Presented by the Insurance Services Practice Group

Federal Court Remands COVID-19 Business Interruption Case to State Court

Commercial property policyholders seeking coverage for COVID-19-related losses are filing declaratory judgment actions and complaints in courts across the country. Traditionally, carriers would rather a federal court decide the coverage issues and would routinely remove cases to federal court, when appropriate. However, in Dianoia’s Eatery, LLC, d/b/a Dianoia’s and Pizzeria Davide v. Motorists Mutual Insurance Company, No. 2:20-cv-00706-NBF (W.D. Pa. May 19, 2020), the federal court determined that COVID-19-related coverage issues should be decided in state court.

The plaintiff filed suit seeking a declaration that it was entitled to business interruption coverage under its commercial property policy. As would be expected, Motorists filed a notice of removal on the basis of diversity jurisdiction. The court determined that the defendant failed to meet diversity jurisdiction requirements by failing to meet its burden in conducting a reasonable investigation to determine the citizenship of the parties (plaintiff is a limited liability corporation). Arguably, this technical defect could have been remedied by the parties. Notwithstanding, the court went further and determined that even assuming diversity jurisdiction existed, it would decline to retain the matter pursuant to its authority provided under the Declaratory Judgment Act (DJA), 28 U.S.C. § 2201(a).

Under the DJA, federal courts have discretionary jurisdiction over declaratory judgment actions and can decline jurisdiction. In relying on several factors articulated by the Third Circuit in Kelly v. Maxum Specialty Ins. Group, 868 F.3d 274, 282, and State Auto Ins. Cos. v.
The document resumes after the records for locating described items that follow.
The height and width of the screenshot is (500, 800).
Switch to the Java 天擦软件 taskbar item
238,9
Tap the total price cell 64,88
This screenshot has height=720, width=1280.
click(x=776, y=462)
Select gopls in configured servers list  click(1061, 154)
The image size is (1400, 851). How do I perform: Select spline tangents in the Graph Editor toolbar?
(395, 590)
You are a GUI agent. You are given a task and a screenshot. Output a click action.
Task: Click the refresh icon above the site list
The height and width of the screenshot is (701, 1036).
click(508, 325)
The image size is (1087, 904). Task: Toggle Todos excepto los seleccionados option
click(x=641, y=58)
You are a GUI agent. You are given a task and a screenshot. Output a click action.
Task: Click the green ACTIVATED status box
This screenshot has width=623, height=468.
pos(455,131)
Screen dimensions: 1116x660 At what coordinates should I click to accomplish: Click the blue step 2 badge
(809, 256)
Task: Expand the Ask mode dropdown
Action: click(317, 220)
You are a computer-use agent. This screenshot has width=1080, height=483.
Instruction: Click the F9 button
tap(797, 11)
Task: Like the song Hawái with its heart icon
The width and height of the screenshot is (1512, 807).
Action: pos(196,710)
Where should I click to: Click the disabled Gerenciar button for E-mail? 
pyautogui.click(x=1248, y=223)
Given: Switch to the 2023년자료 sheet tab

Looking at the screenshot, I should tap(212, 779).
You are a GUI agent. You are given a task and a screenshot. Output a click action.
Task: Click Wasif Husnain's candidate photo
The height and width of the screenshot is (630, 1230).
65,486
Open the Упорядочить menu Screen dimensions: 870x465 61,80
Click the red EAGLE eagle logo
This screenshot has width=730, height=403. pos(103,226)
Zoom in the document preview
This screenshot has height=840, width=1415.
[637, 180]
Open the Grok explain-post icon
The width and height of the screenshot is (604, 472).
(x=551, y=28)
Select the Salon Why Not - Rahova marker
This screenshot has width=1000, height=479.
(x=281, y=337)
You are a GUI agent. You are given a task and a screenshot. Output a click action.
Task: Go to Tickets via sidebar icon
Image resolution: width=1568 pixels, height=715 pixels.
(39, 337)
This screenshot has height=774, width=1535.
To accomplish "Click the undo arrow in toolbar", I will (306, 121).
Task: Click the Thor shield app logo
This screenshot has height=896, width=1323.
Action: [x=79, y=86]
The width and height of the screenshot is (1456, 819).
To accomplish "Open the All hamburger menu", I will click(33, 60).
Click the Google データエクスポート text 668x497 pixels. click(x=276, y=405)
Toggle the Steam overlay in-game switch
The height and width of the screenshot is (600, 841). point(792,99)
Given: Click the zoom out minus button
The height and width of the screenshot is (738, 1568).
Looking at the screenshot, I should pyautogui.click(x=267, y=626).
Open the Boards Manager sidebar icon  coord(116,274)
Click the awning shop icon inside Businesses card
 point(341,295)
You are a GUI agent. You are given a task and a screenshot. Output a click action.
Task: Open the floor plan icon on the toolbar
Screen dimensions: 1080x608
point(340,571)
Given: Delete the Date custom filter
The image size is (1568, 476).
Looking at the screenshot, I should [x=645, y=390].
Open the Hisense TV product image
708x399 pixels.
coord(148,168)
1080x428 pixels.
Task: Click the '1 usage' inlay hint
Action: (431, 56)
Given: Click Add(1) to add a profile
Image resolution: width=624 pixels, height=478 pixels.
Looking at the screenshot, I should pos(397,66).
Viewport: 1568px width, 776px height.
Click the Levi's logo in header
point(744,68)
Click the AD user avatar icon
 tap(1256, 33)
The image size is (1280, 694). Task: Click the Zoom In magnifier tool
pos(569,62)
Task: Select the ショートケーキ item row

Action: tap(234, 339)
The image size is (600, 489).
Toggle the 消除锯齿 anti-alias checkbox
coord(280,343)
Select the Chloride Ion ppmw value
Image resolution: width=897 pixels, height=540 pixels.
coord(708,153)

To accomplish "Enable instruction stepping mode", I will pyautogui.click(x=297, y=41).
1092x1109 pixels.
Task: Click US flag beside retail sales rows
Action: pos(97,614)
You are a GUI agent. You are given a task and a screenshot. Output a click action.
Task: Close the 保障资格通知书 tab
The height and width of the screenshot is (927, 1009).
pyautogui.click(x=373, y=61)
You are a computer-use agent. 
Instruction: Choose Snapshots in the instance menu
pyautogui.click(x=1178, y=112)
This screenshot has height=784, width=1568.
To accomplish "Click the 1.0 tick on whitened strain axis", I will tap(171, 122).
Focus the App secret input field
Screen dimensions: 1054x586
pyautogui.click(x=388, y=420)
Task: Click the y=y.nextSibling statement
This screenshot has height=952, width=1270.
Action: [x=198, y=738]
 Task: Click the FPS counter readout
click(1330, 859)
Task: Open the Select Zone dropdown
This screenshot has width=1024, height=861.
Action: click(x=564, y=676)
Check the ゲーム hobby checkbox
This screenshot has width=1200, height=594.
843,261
Summy, 234 F.3d 131, 135-36 (3d Cir. 2000), the court declined to exercise jurisdiction under the DJA. Of note is the court’s reliance on Summy; “It is counterproductive for a district court to entertain jurisdiction over a declaratory judgment action that implicates unsettled questions of state law.” Summy, 234 F.3d at 135.

Interestingly, the court’s rationale in Summy in support of remand focused on the fact that the state court had jurisdiction over two pending matters involving the same parties as the federal court claim. Moreover, a vigorous objection to the removal action was present in Summy. The present case records no such objection to the removal and no underlying state court claim involving the same parties. Nonetheless, the court determined that the plaintiff’s complaint raised “novel insurance coverage issues” and it is anticipated that that there will be a “high volume” of these cases. The court concluded that such decisions are best left to state courts to decide since there is no body of case law developed by Pennsylvania courts on these issues.

In further support of this rationale, the court cited the Supreme Court of Pennsylvania’s recent denial of a King’s Bench petition seeking to consolidate all COVID-19 business interruption litigation before the Supreme Court. Joseph Tambellini, Inc. d/b/a/ Joseph Tambellini Restaurant v. Erie Ins. Exchange, No. 52 WM 2020 (Pa. May 14, 2020). The plaintiffs in Tambellini were asking the Supreme Court to utilize its “King’s Bench” and “extraordinary jurisdiction” powers to assume control over all Pennsylvania COVID-19 business interruption cases and develop a system for resolving them. The Pennsylvania Supreme Court’s “King’s Bench” power is rooted in Pennsylvania’s state constitution and 42 Pa.C.S. § 502, it allows the Supreme Court of Pennsylvania to assume plenary jurisdiction over any issue, even in cases where there may not be an underlying matter before the court. Additionally, the court has “extraordinary jurisdiction” pursuant to 42 Pa. C.S. § 726, over matters of immediate public importance. While the plaintiffs were swift in seeking the state’s highest court’s intervention on these issues, the court declined to intervene, without opinion.

While the allegations raised in Dianoia’s complaint are novel due to the pandemic, the issues involved in insurance policy interpretation have long been addressed by state courts. We suggest that, while not specific to COVID-19, issues of what constitutes a direct physical loss and the scope of civil authority coverage have been analyzed by state courts for years. Federal courts are tasked with and apply existing law to new sets of facts every day. As we continue to defend these cases, there is no doubt that this opinion could be a hurdle in removing such cases to federal court--yet another side effect of COVID-19.